More Organics Ending Up in the Basket
Organic foods are making a larger impact in consumers’ shopping choices in 2010, according to the results of Whole Foods Market’s annual Food Shopping Trends Tracker survey, conducted online in June by Harris Interactive.
While about three out of four adults continue to purchase natural and/or organic foods, the number of organic products found in their grocery basket has increased. Notably, 27 percent of adults say that natural and/or organic foods comprise more than a quarter of their total food purchases this year, up from just 20 percent a year ago.
Celebrating its 30th anniversary in September, Whole Foods Market also surveyed Baby Boomers online in June (via Harris Interactive) about food attitudes and purchasing habits today compared to three decades ago. More than four-fifths of adults say they are now more concerned with what foods they eat, they read nutrition labels more closely today and have a better understanding of how their food is produced than they did in 1980.

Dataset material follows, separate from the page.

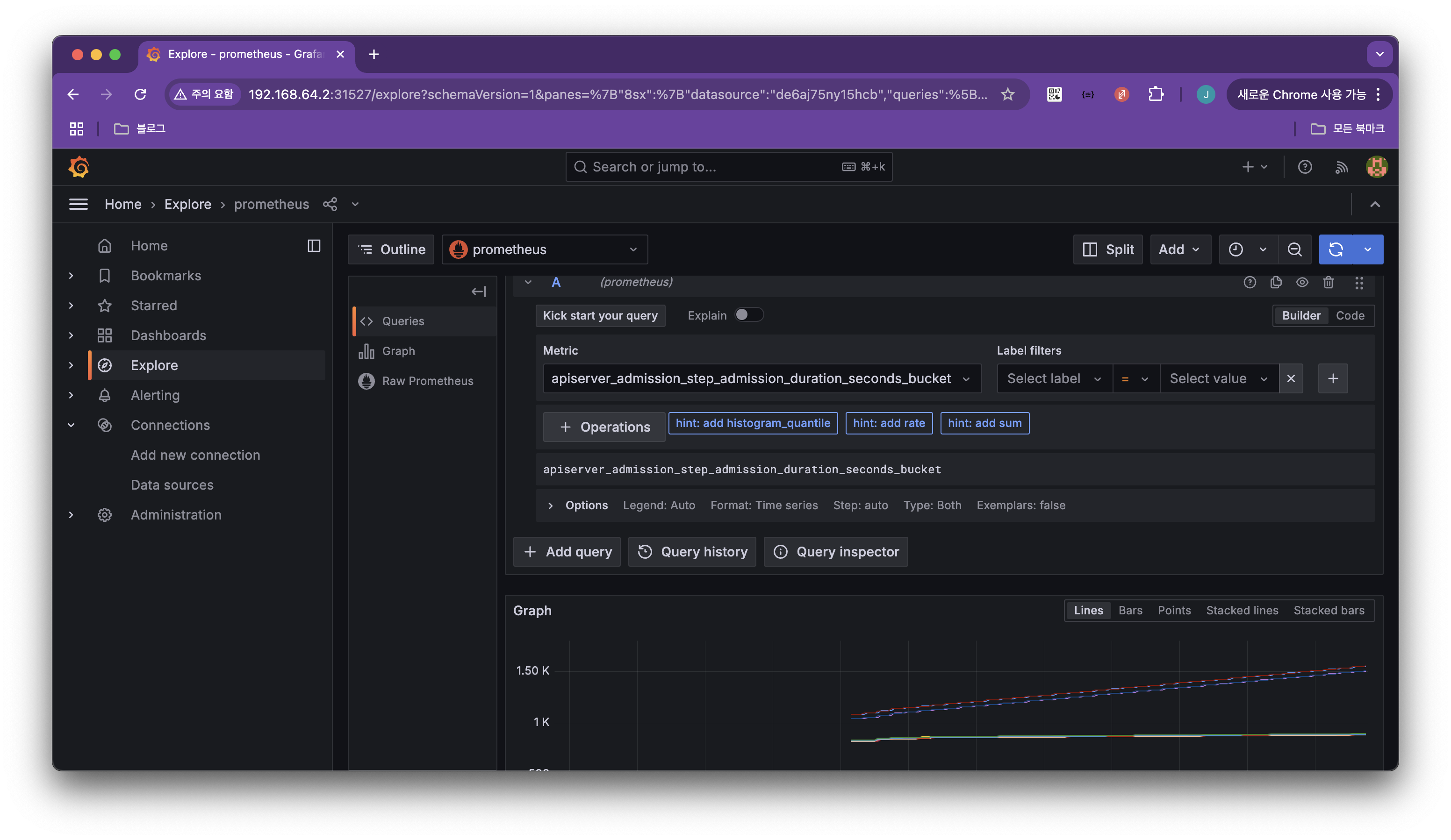Open Dashboards in the side menu

(x=168, y=335)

“There has been a sea change these past 30 years in shopper attitudes toward food with a growing appetite for information on how and where food is produced to what’s in the food and how it impacts health,” said Michael Besancon, Whole Foods senior global VP of purchasing, distribution and marketing. “Looking to the future, Whole Foods Market will continue to be a trusted source for our shoppers who are asking more questions about food while striving to eat healthier.”

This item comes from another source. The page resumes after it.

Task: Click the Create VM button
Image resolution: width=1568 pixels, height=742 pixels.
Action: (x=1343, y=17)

For a snapshot of how food buying habits have changed over the past 30 years, Whole Foods Market asked boomers to rank the top items nearly always in the pantry or refrigerator in 1980 compared to today.
In 1980, the top five items were: milk, canned or frozen vegetables, white bread, carbonated soft drinks and iceberg lettuce.
In 2010, the top five items are fresh fruit, milk, fresh vegetables, wheat or whole-grain bread and canned or frozen vegetables.
Comparing the two time periods, spring or mixed lettuces show the highest increase in popularity today among boomers (59 percent currently vs. 14 percent 30 years ago), followed by wheat or whole-grain bread (77 percent currently vs. 34 percent), and whole-grain cereal with little or no sugar (66/26%).
Conversely, sugary cereal shows the largest decline in popularity among boomers (63 percent 30 years ago vs. just 19 percent today), closely followed by white bread (74/31).
Most boomers report they are now more concerned about fat, cholesterol and added growth hormones and antibiotics in meat and dairy products than in 1980.
More than half (54 percent) of boomers say they buy more organic and/or natural foods today. This finding is in line with findings from the Whole Foods Market Food Shopping Trends Tracker survey that show an increase in adults who say if prices are comparable they prefer to buy natural and/or organic foods over conventional foods (73 percent), and they would like to find ways to be able to buy natural and/or organic foods within their budget (72 percent), both experiencing a significant 7-point increase from last year’s findings.
Most adults say current food prices continue to impact how they shop for groceries (84 percent), and the economy has impacted their cooking and eating habits (77 percent). Specifically, they are eating dinner at home more often and eating out less (59 percent) and are budgeting food shopping trips more strictly (42 percent). Of those adults who indicated that current food prices have affected their grocery shopping 46 percent say they go out of their way to look for lower-cost items, 56 percent say they prepare more meals at home, and 26 percent plan meals for the week and buy only what they need for that week.
“While the economic downturn has brought renewed attention to getting more value for less money, it is encouraging to see that shoppers don’t want to cut corners on healthy, high quality food,” Besancon said. The survey found, regardless of current food prices, the majority (72 percent) of adults say they don’t want to compromise on the quality of the food they buy.